When Eric Hosmer steps into the batting cage at his home in suburban Miami in the offseason, a frequent guest is fellow Miamian J.D. Martinez. They no longer have to wait until the offseason to hit together after Hosmer was acquired by the Boston Red Sox in a trade-deadline deal on Tuesday.
Hosmer and Martinez likely will be hitting back-to-back on Friday as the Red Sox play the second game of a four-game road series against the Kansas City Royals.
The Royals will send Zack Greinke (3-6, 4.41 ERA) to the mound against the Red Sox’s Josh Winckowski (4-5, 5.00).
Hosmer went 0-for-3 with a walk in his Red Sox debut on Thursday as the Royals took the first game of the series, 7-4. Salvador Perez hit a controversial three-run home run to cap Kansas City’s four-run seventh inning.
Hosmer, 32, and Martinez, 34, played against each other a lot as kids.
“We grew up close to each other. I always watched J.D. at Flanagan (High School in Pembroke Pines, Fla.),” Hosmer said Thursday prior to his first appearance in Kansas City since the last game of the 2017 season, the last of seven years he spent with the Royals. “In the offseason we definitely hook up a lot.”
Hosmer followed Martinez in Boston’s lineup Thursday, something manager Alex Cora said would be a common occurrence moving forward.
“He’ll play pretty regularly at first base,” Cora said of Hosmer, who batted in the sixth slot. “It really doesn’t matter where he hits, he’ll be OK. He and J.D. will be back-to-back most of the time.”
Royals manager Mike Matheny was well aware of Hosmer’s history in Kansas City.
“I know how much Hosmer has meant to this organization,” he said. “Some of the greatest memories a lot of Royals fans have, he’s been right in the middle of them.”
Matheny is focused on his young players establishing a positive trajectory as Hosmer and his teammates did early in the last decade. And he expects it to start now.
“We’re thinking about winning today,” he said. “That’s always going to be the conversation as to what we have to do today to win with whoever is here. It’s a difficult process losing players who are part of your family for a long time. That takes a little while to unpack. But it does create an opportunity for some young players.

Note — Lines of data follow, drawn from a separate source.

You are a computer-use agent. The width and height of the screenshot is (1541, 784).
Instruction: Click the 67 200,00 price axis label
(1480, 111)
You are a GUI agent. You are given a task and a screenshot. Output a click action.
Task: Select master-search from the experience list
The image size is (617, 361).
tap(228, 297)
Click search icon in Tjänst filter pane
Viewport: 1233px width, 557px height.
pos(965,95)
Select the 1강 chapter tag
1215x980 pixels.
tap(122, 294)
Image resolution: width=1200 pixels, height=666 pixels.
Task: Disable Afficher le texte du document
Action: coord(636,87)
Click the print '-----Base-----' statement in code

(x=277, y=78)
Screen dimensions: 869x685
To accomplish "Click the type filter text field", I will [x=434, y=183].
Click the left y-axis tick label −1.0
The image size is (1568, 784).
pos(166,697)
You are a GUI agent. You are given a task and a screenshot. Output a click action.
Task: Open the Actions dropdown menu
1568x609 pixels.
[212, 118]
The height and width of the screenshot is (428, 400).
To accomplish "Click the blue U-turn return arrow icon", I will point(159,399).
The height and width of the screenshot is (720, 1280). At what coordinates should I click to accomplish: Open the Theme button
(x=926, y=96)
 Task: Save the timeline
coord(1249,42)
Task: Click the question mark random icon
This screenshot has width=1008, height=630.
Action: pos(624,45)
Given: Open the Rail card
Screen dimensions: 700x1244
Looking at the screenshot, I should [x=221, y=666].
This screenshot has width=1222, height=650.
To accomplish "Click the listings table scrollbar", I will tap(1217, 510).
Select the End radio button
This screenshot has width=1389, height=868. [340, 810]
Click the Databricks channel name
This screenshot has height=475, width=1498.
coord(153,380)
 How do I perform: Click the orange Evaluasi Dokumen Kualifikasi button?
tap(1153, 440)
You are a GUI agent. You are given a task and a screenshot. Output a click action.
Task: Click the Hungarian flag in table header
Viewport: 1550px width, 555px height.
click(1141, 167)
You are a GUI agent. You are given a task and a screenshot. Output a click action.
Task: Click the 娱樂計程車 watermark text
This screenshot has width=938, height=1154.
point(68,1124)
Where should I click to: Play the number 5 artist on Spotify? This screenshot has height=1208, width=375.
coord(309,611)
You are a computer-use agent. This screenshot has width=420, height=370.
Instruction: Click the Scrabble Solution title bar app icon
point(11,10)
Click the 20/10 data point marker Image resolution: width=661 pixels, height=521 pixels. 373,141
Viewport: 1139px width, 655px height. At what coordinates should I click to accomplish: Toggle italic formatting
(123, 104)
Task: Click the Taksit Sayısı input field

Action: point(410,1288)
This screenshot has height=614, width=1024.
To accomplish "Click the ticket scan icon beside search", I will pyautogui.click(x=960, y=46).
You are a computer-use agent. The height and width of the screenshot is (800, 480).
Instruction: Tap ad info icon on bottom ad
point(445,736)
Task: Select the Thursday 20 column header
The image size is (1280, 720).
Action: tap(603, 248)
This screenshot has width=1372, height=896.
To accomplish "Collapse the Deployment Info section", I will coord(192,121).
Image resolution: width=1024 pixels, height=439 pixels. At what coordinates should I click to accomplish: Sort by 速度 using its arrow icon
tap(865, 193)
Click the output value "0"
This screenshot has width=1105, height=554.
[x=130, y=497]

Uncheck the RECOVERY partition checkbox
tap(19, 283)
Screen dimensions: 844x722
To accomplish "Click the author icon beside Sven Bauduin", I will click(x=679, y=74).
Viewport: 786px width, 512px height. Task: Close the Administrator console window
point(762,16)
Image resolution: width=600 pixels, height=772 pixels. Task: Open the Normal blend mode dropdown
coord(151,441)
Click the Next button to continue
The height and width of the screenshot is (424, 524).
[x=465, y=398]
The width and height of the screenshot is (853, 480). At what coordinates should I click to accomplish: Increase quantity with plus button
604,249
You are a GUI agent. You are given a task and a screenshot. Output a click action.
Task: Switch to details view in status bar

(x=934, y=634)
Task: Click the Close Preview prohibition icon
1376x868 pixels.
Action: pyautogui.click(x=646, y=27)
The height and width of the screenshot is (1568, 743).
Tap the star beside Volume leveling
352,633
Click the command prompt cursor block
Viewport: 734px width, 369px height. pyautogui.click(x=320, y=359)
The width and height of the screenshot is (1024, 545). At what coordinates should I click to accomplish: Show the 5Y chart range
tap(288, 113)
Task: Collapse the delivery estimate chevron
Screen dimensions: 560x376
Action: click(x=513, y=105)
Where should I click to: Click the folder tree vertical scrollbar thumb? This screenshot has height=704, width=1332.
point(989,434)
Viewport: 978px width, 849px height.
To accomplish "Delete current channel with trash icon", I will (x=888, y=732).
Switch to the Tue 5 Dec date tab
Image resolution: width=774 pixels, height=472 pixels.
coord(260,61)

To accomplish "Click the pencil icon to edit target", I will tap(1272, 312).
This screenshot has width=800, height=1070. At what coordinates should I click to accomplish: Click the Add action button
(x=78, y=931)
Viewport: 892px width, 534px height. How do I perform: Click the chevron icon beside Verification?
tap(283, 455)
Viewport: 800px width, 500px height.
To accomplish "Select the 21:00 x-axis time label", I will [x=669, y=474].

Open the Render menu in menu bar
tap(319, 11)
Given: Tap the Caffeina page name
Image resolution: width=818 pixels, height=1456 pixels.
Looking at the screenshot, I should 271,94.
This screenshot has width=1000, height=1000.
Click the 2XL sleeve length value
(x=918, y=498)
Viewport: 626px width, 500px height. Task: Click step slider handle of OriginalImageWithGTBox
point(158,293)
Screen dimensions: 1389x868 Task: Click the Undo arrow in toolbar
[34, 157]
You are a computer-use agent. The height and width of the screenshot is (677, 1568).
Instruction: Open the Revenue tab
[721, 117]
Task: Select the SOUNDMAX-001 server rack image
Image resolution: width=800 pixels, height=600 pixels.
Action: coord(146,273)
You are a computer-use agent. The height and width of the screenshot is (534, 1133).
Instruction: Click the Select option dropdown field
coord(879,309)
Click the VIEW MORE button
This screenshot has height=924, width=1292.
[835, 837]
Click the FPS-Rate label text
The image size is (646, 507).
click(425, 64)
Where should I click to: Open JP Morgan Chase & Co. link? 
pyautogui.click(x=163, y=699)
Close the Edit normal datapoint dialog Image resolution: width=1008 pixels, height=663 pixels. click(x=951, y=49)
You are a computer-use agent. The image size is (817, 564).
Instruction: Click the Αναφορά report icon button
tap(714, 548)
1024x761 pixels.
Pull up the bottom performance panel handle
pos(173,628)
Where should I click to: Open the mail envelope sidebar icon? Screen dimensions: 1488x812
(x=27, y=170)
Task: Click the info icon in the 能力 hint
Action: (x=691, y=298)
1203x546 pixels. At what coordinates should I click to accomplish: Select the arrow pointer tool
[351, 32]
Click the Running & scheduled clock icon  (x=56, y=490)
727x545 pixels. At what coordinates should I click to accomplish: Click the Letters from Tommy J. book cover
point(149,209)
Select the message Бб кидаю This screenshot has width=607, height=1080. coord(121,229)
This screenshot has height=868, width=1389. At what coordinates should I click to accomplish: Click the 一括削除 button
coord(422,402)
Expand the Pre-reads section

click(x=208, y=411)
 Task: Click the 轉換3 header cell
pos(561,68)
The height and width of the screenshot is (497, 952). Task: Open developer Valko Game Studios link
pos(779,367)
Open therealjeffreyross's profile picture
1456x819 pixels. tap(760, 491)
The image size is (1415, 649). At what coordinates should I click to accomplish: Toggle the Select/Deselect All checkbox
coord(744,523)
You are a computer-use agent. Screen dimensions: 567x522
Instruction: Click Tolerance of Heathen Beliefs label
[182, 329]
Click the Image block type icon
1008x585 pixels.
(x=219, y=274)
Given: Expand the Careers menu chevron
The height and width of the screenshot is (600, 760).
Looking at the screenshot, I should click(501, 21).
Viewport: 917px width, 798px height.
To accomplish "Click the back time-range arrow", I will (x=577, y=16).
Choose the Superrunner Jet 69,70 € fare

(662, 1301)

“When they were brought onto the scene in Toronto, I said I’d like to have all of them. The opportunity presents itself where they have to opportunity to play. It’s all about what we have to do to each day to put a winning product on the field.”
The Royals are extremely young after several veterans were traded away at the deadline. One of the few veterans remaining is Greinke, who is in his second stint with the Royals.
Greinke, who owns a 2-5 record and a 5.09 ERA in nine career appearances (eight starts) against the Red Sox, has won his last three decisions at home. In his past four starts in Kansas City, Greinke has allowed just two runs in 22 innings.
Winckowski will be facing the Royals for the first time in his career. The 24-year-old rookie won his latest start, when he gave up two runs in five innings against the Milwaukee Brewers on Sunday, after losing each of his four prior outings. He pitched to a 6.75 ERA during the skid.